_Screenshot grounding data_
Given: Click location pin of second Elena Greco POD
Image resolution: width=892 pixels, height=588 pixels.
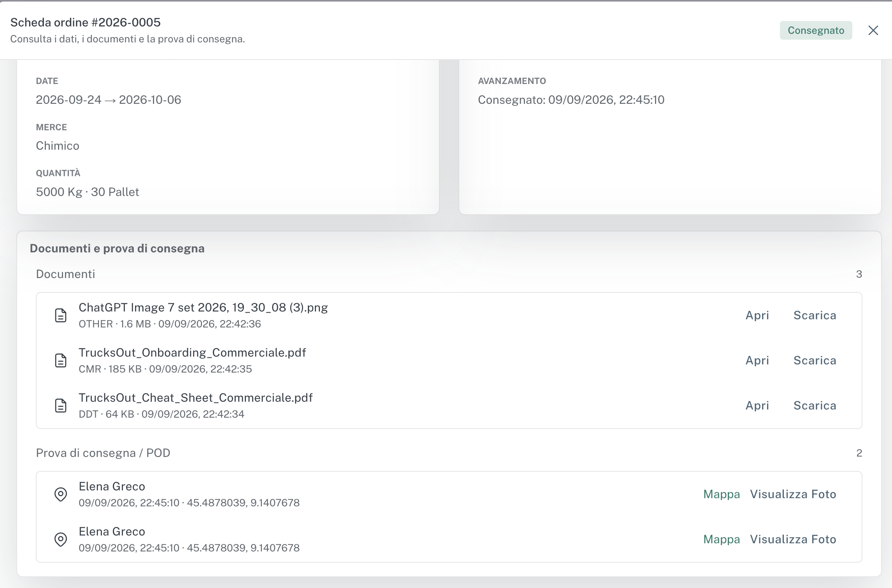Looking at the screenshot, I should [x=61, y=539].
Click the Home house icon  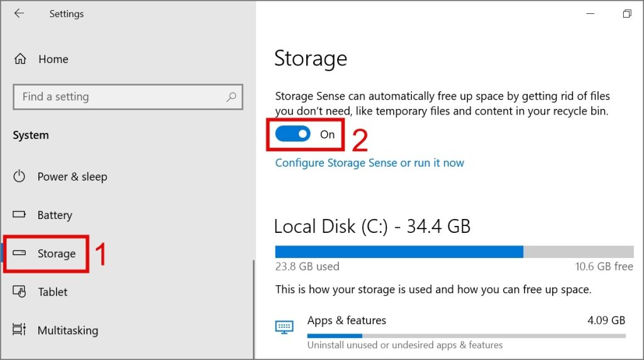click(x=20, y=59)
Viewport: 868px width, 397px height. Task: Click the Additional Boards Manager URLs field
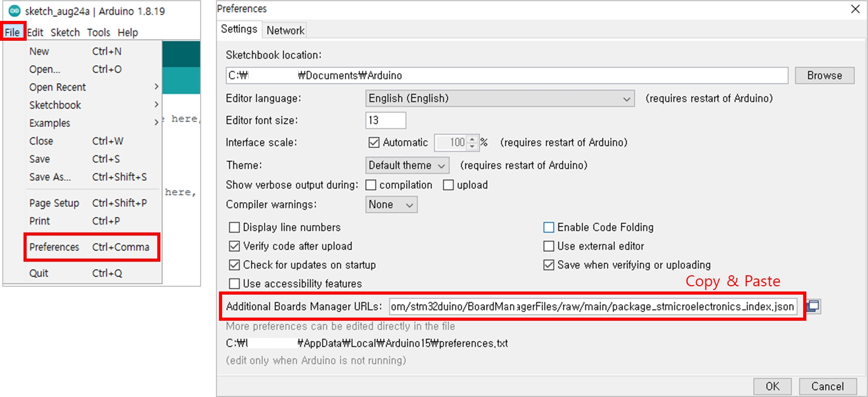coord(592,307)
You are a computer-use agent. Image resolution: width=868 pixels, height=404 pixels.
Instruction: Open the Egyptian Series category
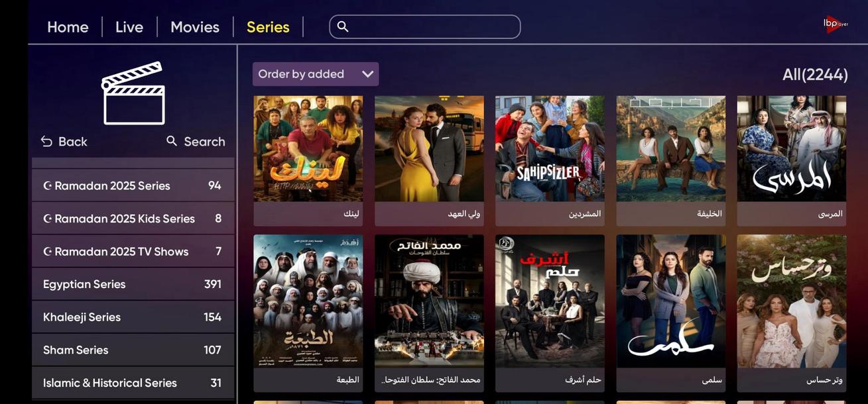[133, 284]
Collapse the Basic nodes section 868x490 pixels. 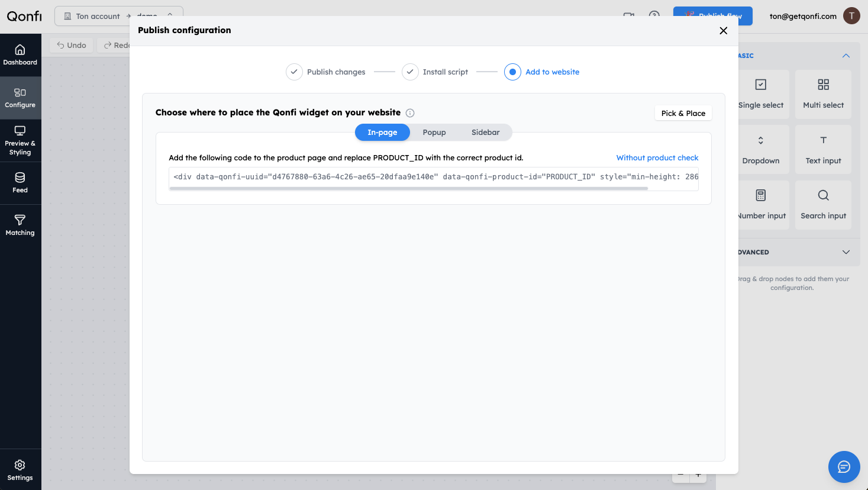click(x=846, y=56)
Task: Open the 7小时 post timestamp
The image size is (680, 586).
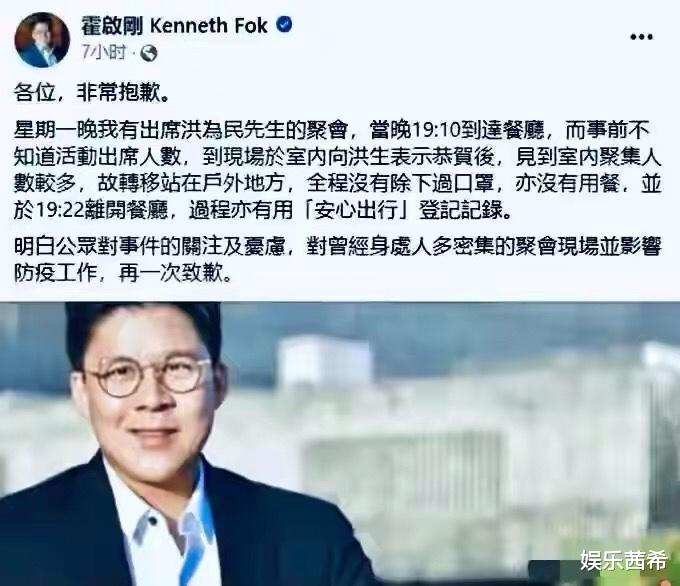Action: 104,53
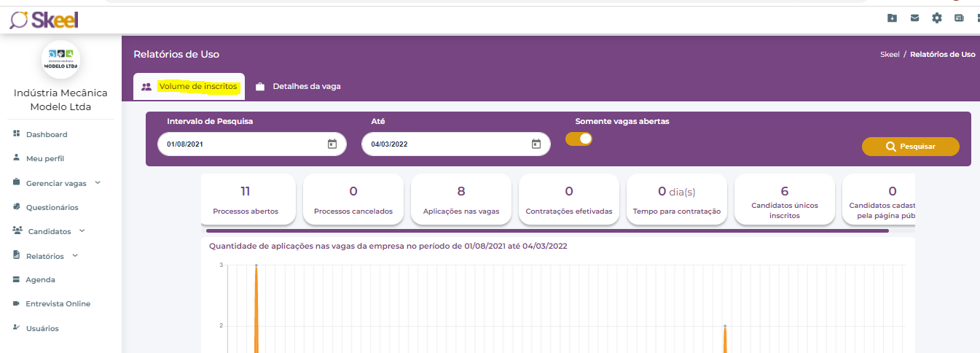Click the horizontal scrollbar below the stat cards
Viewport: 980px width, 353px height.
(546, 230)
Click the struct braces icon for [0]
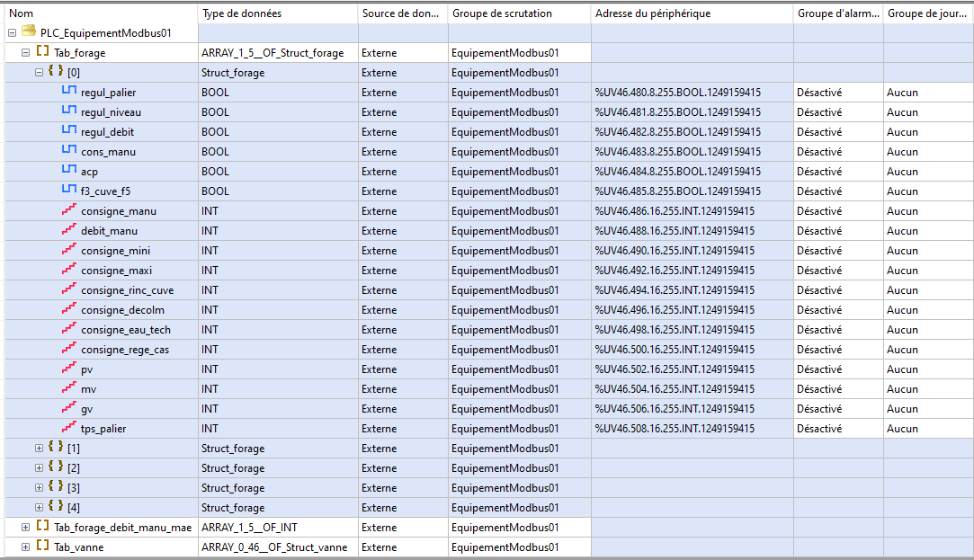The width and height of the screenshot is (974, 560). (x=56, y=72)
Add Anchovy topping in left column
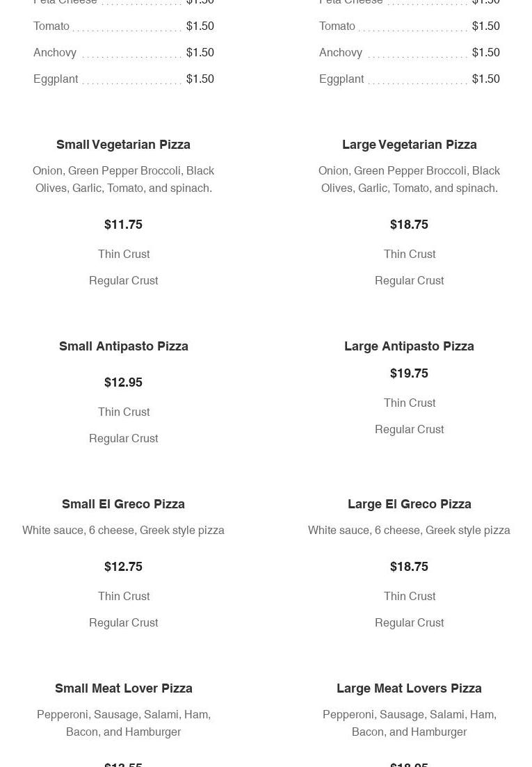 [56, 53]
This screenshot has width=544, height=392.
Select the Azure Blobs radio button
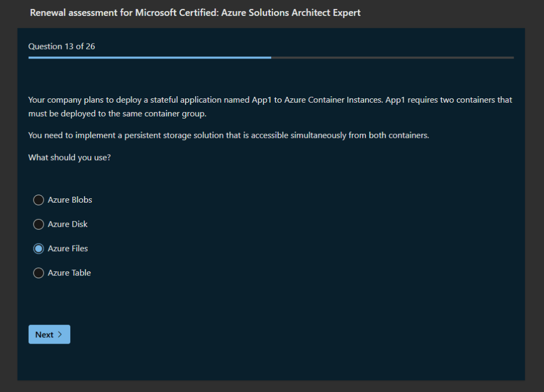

_ASSIGNED TASK_
Beginning with the line that contains "Add Anchovy topping in left column", print exactly every line through the end of the records, both included. Omit the pictures.

_COMPLETED TASK_
Add Anchovy topping in left column
 [56, 53]
This screenshot has width=544, height=392.
Select the Azure Blobs radio button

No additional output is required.